# Extract to read:
────────────────

# San Jose Police shoot and wound man sitting on tracks



## Texan Eagle (Oct 5, 2012)

Caltrain shooting left 29 year old wounded

This happened yesterday evening. Basically one guy sat across the tracks and when cops came to get him off the tracks, he apparently started running and throwing "rocks" (ballast from the tracks) at the cops at which the cops fired a gunshot at him and wounded him. While all this was happening, Caltrain service in and out of San Jose was thrown completely out of gear for over an hour in peak office commute time and I know this because I was stuck in this chaos, it was absolute mayhem with cancelled trains and harried commuters.

Made me wonder, was it really necessary to use such force on an unarmed guy who was basically just sitting on the train tracks. I mean, how difficult would it possibly be for a bunch of cops to surround him, grab him and lift him off the tracks? They cordoned off a huge area, brought in choppers that were seen hovering for a couple of hours and I don't know how many police cars and cops got involved turning a minor event into a huge spectacle.


----------



## Acela150 (Oct 5, 2012)

Keep in mind this is California were talking about... The State of unnecessary force...


----------



## fairviewroad (Oct 5, 2012)

He wasn't "unarmed" if he was throwing ballast rocks. Then again, I don't think I'd consider those a deadly weapon (a larger one, if aimed properly and with enough

force, probably could be, but that seems highly unlikely in this situation.)

So it seems like a logical option would be to let the guy either leave the tracks or let him keep running until he tires out. So yeah, I'd agree that based on the available

evidence, peppering the guy with bullets seemed a bit rash. I guess the cop didn't appreciate having rocks thrown at him. (Note to self: Don't throw rocks at San Mateo

County Sheriff's deputies.)

Of course, if a train had happened to come along, this guy might have ended up with a lot worse than "non life-threatening wounds."


----------



## SarahZ (Oct 5, 2012)

I'm not going to keep chasing a guy if he's throwing rocks at my face. hboy:

A better option would have been a taser or something like a rubber bullet that will put a hurt on someone but not wound them as much as a regular bullet; however, the officers may not have had those available at the time, so they shot to wound/stop him. I'm not sure where the bullet hit him, but if you shoot someone in the calf (for example), it doesn't cause permanent damage but will make them stop running. Police are trained in several ways to stop someone without permanent injury.

The article also said he was picking up train equipment. I'm not sure if that meant he was throwing things or charging at them with it, but yeah. The guy needed to be stopped, and sure they could have tried to tackle him, but again - he was throwing rocks and possibly larger items. I'm not taking a rock or piece of metal or a wooden tie to the face if I can help it.

────────────────

# Given information:
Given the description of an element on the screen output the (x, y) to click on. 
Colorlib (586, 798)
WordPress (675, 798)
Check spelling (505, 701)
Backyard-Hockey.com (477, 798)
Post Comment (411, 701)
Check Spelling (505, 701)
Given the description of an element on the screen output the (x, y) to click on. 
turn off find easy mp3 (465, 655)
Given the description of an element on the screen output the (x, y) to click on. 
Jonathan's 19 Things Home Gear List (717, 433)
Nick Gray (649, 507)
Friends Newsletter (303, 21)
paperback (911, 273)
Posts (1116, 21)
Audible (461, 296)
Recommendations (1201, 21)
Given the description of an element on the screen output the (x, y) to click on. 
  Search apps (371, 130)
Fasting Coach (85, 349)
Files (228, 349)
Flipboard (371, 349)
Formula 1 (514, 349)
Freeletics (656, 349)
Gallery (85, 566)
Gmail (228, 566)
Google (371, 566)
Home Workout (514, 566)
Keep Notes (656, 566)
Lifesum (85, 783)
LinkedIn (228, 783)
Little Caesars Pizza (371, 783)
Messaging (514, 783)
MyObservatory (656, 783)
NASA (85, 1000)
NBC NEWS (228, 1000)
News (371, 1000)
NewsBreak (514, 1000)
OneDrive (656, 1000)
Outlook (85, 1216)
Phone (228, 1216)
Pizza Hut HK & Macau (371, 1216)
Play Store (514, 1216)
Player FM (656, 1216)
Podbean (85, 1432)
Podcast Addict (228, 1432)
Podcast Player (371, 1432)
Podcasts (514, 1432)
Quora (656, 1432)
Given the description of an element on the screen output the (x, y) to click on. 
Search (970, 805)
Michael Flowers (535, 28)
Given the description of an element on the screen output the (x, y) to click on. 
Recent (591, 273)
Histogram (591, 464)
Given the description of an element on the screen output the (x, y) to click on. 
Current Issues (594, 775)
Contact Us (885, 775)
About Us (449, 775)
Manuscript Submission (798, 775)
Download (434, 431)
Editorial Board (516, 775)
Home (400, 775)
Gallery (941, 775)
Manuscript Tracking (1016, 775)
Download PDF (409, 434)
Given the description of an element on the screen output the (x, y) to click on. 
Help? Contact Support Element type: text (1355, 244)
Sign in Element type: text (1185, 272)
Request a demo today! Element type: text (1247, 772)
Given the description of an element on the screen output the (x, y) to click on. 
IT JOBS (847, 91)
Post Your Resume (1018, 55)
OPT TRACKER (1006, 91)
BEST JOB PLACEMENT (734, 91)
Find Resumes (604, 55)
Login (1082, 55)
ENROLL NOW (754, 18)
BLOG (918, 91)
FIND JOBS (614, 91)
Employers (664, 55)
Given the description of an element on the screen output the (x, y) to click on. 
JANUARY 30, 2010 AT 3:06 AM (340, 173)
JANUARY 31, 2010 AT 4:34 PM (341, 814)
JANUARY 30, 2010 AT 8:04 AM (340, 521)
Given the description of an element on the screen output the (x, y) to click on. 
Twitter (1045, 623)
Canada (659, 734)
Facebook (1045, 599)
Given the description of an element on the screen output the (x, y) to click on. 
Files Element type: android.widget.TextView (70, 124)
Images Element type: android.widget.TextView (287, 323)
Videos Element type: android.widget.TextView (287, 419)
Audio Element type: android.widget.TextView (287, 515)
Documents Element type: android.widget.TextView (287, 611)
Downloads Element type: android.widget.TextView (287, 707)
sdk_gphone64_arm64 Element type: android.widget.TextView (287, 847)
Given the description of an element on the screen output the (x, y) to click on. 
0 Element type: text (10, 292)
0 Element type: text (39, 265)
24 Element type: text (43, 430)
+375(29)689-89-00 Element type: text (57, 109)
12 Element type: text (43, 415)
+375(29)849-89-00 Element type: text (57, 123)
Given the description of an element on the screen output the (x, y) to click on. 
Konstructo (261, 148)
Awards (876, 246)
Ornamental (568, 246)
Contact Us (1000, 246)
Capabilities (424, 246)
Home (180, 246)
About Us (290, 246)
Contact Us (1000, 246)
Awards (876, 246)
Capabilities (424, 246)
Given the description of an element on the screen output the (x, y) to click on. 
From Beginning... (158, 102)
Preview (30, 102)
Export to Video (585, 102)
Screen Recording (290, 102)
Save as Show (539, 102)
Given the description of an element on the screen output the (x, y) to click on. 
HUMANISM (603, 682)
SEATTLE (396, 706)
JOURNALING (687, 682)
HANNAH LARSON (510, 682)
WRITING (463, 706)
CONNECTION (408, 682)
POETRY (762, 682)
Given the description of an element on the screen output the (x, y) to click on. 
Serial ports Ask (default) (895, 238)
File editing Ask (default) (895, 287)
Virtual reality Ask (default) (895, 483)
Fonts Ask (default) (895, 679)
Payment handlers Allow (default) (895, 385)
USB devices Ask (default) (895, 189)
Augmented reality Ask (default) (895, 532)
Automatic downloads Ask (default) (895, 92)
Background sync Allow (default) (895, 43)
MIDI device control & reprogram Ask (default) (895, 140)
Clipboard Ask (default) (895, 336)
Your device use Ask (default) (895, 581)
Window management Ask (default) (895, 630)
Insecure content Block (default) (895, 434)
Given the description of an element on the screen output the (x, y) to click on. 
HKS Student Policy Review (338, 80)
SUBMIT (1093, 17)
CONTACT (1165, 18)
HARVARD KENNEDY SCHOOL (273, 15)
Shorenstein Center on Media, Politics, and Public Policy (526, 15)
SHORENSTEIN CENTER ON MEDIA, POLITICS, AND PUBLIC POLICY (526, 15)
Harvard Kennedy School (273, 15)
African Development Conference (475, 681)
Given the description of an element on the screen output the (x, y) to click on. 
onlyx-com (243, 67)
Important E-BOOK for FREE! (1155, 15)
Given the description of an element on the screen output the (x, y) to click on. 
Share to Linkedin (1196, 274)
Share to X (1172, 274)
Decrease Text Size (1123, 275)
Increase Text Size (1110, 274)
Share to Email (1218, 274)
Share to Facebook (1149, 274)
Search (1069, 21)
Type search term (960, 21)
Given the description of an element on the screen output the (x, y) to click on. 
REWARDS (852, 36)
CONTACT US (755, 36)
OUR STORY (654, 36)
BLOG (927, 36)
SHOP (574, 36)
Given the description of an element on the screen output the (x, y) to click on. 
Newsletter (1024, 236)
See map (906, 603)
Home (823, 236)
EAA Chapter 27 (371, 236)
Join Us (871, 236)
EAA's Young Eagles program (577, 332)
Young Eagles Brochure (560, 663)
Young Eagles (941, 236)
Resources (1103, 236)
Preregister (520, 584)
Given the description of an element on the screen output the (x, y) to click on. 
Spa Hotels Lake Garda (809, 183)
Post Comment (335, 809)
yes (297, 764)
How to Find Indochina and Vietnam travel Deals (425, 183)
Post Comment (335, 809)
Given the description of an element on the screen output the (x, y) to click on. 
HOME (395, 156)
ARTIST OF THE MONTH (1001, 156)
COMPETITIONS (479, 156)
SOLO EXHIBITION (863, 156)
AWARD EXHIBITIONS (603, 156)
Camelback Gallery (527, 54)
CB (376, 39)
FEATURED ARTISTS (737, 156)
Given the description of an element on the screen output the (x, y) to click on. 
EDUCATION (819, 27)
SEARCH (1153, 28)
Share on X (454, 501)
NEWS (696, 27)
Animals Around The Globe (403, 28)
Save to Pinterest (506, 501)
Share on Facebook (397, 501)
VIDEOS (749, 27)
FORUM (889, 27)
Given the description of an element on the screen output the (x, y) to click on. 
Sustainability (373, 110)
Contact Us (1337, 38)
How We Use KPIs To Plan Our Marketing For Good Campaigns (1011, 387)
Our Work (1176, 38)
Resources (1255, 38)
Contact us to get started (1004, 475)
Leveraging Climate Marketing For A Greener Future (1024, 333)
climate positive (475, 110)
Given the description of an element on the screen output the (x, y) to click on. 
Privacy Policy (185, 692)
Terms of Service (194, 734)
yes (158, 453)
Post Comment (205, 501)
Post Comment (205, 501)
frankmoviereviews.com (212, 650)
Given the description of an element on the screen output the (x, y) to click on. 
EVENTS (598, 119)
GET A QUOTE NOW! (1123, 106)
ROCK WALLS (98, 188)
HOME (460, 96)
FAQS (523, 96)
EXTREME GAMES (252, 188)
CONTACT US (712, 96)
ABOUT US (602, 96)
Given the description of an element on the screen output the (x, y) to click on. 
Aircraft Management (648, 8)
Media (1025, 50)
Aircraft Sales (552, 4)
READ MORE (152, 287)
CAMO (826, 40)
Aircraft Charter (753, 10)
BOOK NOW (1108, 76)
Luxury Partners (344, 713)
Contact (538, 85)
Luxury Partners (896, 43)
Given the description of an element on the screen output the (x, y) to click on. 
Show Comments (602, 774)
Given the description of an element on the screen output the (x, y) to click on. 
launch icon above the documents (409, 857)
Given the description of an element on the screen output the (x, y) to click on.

────────────────

# Your tasks:
1: List the usernames of everyone who posted in the forum thread about San Jose police shooting a man on the tracks.
2: Carry on the forum thread about San Jose police shooting a man on the tracks from the point where it stops.

# Per-task outputs:
1: Texan Eagle, Acela150, fairviewroad, SarahZ

2:
**I'm not a police officer, so I'm just armchair quarterbacking with the rest of you.


----------



## NW cannonball (Oct 6, 2012)

Sorcha said:


> I'm not going to keep chasing a guy if he's throwing rocks at my face. hboy:
> 
> A better option would have been a taser or something like a rubber bullet that will put a hurt on someone but not wound them as much as a regular bullet; however, the officers may not have had those available at the time, so they shot to wound/stop him. I'm not sure where the bullet hit him, but if you shoot someone in the calf (for example), it doesn't cause permanent damage but will make them stop running. Police are trained in several ways to stop someone without permanent injury.
> 
> ...


"picking up train equipment" - what can that possibly mean.

Get the person off the tracks - well and good.

Delay lots of trains when the (presumably delusional) person is off the tracks - huh?

Call for support? yes. Shoot one lousy loony? Never. Strange story - but the true facts are likely never to be told.


----------



## SarahZ (Oct 6, 2012)

Precisely. The only people who know what happened are the moron on the tracks and the officers involved. I'm sure there will be an investigation, which happens any time an officer shoots a suspect. Until then, all we can do is speculate. It's kind of silly to point fingers this early in the game. In some circumstances, a rock can be considered a deadly weapon. The article didn't mention if any of the officers had already been hit in the face. Some of that ballast is pretty sharp along the edges. I can't even walk on it if I don't have thick soles on my shoes.


----------



## sechs (Oct 7, 2012)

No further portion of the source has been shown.